Gatot Indro Suranto berjalan tergopoh-gopoh menuju ruang pertemuan di Hotel Borobudur yang terletak di Jakarta Pusat. Raut mukanya sedikit tegang. Setelah memilih tempat duduk dekat pintu masuk, Gatot berusaha untuk tenang. Sesekali ia tampak bercengkerama dengan seseorang yang duduk di sampingnya.

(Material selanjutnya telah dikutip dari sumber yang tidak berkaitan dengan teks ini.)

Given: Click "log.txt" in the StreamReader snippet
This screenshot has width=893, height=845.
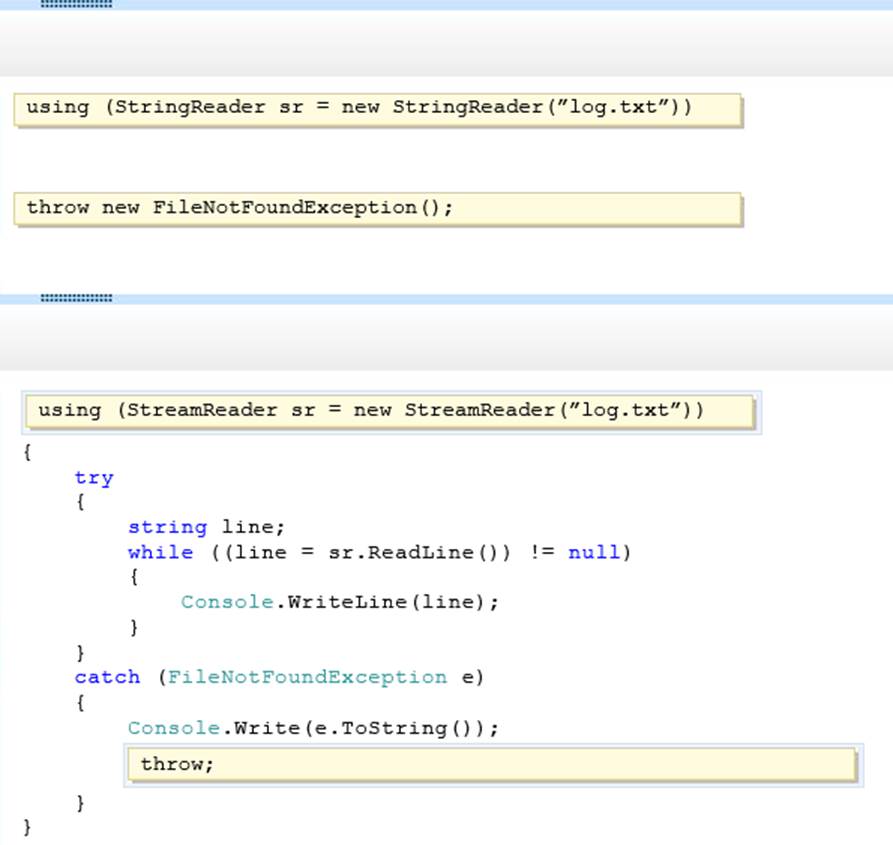Looking at the screenshot, I should click(628, 410).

Gatot adalah salah seorang penyintas dalam serangan bom Bali 2002 yang menewaskan 202 orang dan melukai 209 lainnya. Pagi itu Gatot beserta 50 penyintas lainnya menghadiri pertemuan antara mantan narapidana terorisme dan korban yang digagas oleh Badan Nasional Penanggulangan Terorisme (BNPT). Bukan hal mudah bagi Gatot untuk bisa menghadiri acara tersebut. Wajar jika raut mukanya sedikit tegang. Trauma masih berkelebat dalam benaknya.
Videos by VICE
“Saya sedang mengendarai sepeda motor saat serangan bom terjadi,” ujar Gatot sedikit gugup. “Sepanjang waktu saya mencoba berdamai dengan kejadian itu, namun kadang saya masih trauma.”
Gatot berada di waktu dan tempat yang salah ketika bom TNT seberat 1 kg dan bom RDX berbobot 50 kg meledak di Paddy’s Pub dan Sari Club di jalan Legian, Kuta pada pukul 11 malam, 12 Oktober 2002. Ia mengaku hanya kebetulan lewat di jalan itu saat bom meledak. Serpihan kaca melukai tangan kiri dan dadanya. Ia pingsan.

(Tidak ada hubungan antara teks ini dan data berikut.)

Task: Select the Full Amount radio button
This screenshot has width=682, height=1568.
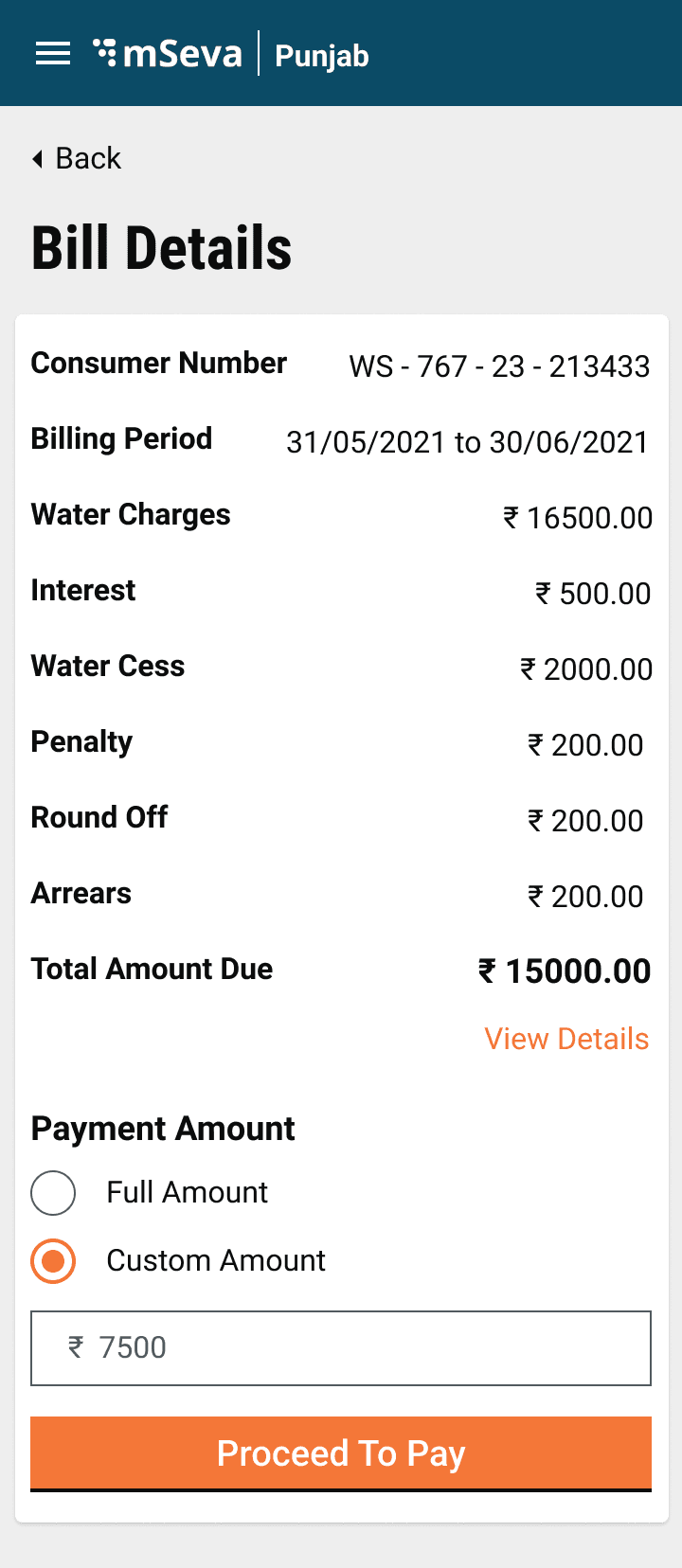Action: click(x=53, y=1193)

Yang Gatot tahu setelahnya, ia menghabiskan enam minggu di rumah sakit dan menjalani rangkaian operasi untuk membuang serpihan kaca dan membersihkan paru-parunya. Rekan-rekan sesama penyintas lantas memanggilnya Gatot Kaca, yang diambil dari sebuah mitologi Jawa. Bekas luka parut akibat serpihan kaca masih tampak di tangan kiri Gatot.

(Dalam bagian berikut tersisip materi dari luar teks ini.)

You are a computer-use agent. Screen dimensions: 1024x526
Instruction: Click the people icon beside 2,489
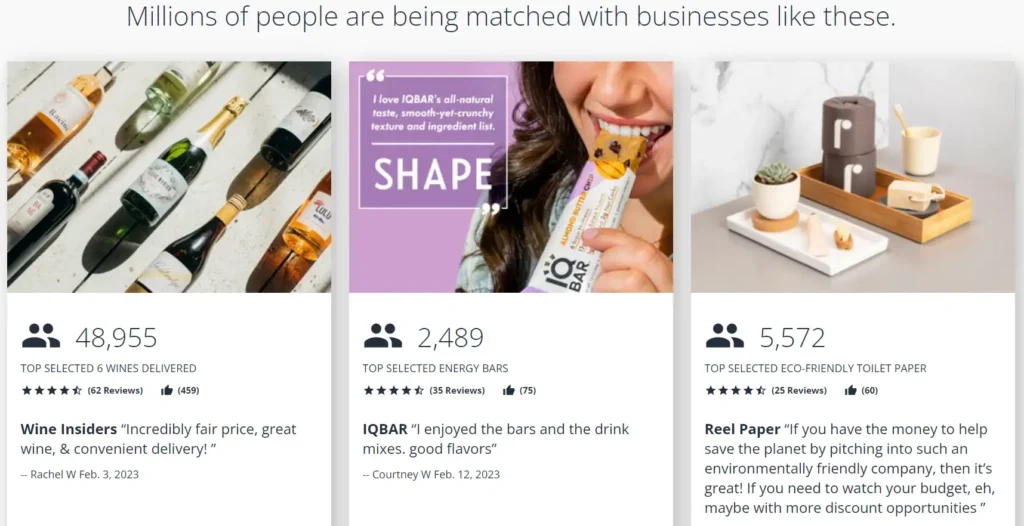(x=383, y=337)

Amat wajar jika Gatot memiliki dendam kesumat terhadap teroris yang merenggut nyawa dan melukai orang lain. Tapi Gatot tidak sepicik itu. Ia memilih berdamai. Ia lebih memilih untuk berusaha merangkul para teroris. Gatot bergabung dengan Yayasan Isana Dewata yang fokus membantu para korban teroris dan menebar perdamaian.
“Saya sengaja datang ke sini untuk memperjuangkan hak-hak korban.” kata Gatot saat saya temui di luar ruangan. Kali ini nada bicaranya sedikit cair. Sesekali dia menghisap rokok kretek filternya. “Sejak kejadian tersebut, pemerintah sama sekali belum memperhatikan kami.”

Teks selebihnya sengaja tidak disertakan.